Jakarta (parade.id)- Di saat elit politik sibuk dengan dinamika kekuasaan, Intan, seorang Pekerja Rumah Tangga (PRT), harus menjalani hidup bak di neraka. Ia dipaksa meminum air kloset, memakan kotoran anjing, hingga kepalanya dibenturkan ke dinding.
Kasus Intan menjadi tamparan keras bagi Dewan Perwakilan Rakyat (DPR) dan Pemerintah yang hingga kini, setelah 21 tahun, masih membiarkan Rancangan Undang-Undang Perlindungan Pekerja Rumah Tangga (RUU PPRT) terkatung-katung.
Koordinator Nasional Koalisi Masyarakat Sipil untuk UU PPRT, Lita Anggraini, menegaskan bahwa vonis terhadap penyiksa Intan memang pantas, namun hal itu tidak menyelesaikan akar masalah.
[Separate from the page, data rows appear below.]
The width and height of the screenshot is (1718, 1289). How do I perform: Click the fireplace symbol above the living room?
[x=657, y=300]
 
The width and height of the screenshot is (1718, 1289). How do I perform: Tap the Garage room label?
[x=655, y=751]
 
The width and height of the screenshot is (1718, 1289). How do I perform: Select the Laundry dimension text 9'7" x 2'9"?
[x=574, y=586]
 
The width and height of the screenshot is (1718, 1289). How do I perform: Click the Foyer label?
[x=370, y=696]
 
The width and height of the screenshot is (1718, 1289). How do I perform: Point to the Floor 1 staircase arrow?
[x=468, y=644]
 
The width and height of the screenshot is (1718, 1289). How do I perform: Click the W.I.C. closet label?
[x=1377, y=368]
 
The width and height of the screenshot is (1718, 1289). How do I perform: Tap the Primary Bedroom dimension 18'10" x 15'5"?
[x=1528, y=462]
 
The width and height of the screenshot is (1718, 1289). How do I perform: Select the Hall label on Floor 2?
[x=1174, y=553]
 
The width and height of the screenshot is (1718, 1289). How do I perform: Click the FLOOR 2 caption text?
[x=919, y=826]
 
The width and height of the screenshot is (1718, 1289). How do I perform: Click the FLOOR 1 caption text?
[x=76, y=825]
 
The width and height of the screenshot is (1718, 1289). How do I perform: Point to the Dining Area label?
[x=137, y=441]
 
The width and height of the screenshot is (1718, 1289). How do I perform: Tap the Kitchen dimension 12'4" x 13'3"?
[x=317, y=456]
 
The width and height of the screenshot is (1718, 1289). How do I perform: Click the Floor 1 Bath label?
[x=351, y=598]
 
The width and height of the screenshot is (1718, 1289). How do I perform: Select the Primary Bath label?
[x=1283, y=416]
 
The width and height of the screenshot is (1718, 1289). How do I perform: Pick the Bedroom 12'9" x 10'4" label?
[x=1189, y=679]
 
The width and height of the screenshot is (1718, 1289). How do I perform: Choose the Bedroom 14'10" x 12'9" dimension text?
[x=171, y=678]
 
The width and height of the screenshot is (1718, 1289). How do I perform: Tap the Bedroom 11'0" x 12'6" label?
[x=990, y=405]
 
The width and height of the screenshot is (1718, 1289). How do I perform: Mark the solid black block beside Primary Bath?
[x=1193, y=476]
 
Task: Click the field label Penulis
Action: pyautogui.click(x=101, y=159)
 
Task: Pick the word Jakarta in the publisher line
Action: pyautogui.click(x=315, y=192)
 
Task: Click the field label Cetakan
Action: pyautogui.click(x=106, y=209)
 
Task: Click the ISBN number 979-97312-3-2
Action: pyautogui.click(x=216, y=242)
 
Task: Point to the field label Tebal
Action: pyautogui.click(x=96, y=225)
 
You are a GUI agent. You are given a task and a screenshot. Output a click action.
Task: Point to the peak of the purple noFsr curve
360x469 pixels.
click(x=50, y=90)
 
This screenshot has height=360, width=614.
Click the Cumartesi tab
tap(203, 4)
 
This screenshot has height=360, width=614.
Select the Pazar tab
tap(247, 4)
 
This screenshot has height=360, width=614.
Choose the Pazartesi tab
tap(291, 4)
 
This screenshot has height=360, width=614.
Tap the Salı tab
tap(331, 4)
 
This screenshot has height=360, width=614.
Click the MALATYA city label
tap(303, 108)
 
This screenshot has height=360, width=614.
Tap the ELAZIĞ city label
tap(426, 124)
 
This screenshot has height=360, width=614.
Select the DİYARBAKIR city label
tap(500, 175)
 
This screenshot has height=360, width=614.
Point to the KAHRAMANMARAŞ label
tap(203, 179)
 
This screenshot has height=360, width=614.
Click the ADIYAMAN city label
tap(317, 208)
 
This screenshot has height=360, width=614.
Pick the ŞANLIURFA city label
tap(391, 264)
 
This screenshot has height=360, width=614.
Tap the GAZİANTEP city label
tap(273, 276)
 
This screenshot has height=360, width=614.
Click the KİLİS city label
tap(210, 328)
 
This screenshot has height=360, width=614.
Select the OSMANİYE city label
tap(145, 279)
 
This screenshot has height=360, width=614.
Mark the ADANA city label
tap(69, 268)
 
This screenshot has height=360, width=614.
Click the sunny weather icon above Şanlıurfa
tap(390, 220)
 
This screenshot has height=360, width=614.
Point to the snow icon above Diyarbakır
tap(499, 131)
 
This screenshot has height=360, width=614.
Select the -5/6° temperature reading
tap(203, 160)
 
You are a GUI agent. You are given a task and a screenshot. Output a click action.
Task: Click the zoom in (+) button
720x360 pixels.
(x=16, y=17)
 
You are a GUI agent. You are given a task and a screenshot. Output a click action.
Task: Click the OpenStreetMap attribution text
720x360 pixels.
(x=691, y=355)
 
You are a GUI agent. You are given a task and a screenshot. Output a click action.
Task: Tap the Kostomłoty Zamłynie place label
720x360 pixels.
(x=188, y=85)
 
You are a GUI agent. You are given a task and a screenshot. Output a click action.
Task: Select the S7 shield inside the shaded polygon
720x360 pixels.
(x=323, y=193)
Tanpa payung hukum, negara secara tidak langsung melanggengkan praktik perbudakan modern.
“Kasus Intan adalah potret buram perbudakan modern terhadap PRT. Situasi ini sudah banyak memakan korban, tapi negara belum juga hadir untuk PRT,” ujar Lita dalam keterangannya, Rabu (10/12/2025).
Kondisi Intan yang tak diberi upah, selalu disalahkan, dan disiksa secara keji adalah konsekuensi nyata dari ketiadaan perlindungan hukum yang spesifik bagi jutaan PRT di Indonesia.
Kritik tajam diarahkan pada inkonsistensi janji pejabat negara. Lita mengingatkan publik pada janji Presiden Prabowo dan pimpinan DPR pada 1 Mei lalu. Kala itu, mereka berkomitmen mengesahkan RUU PPRT dalam kurun waktu tiga bulan.
Namun, hingga Desember 2025—jauh melampaui tenggat waktu yang dijanjikan—RUU tersebut tak kunjung disahkan.
Janji: Pengesahan dalam 3 bulan (sejak Mei 2025). Namun realitanya: hingga Desember 2025, pembahasan masih macet—hambatan diduga masih ada satu pimpinan DPR yang menahan pembahasan tersebut.
“Bagaimana sikap Pimpinan DPR yang lain?” tanya Lita retoris, menyentil kolektif kolegial pimpinan dewan yang seolah tak berdaya menghadapi hambatan internal tersebut.
Di peringatan Hari Hak Asasi Manusia (HAM) tahun 2025 ini, Koalisi Masyarakat Sipil mendesak agar RUU PPRT segera disahkan sebagai bukti bahwa PRT adalah manusia yang memiliki hak asasi, bukan sekadar penopang ekonomi yang bisa dipinggirkan.
Penundaan berlarut-larut ini dinilai bukan lagi sekadar masalah administrasi legislasi, melainkan indikator keberpihakan negara.
“Pengesahan RUU PPRT akan menjadi bukti bahwa negara hadir dan bukan menjadi agen perbudakan modern,” pungkas Lita.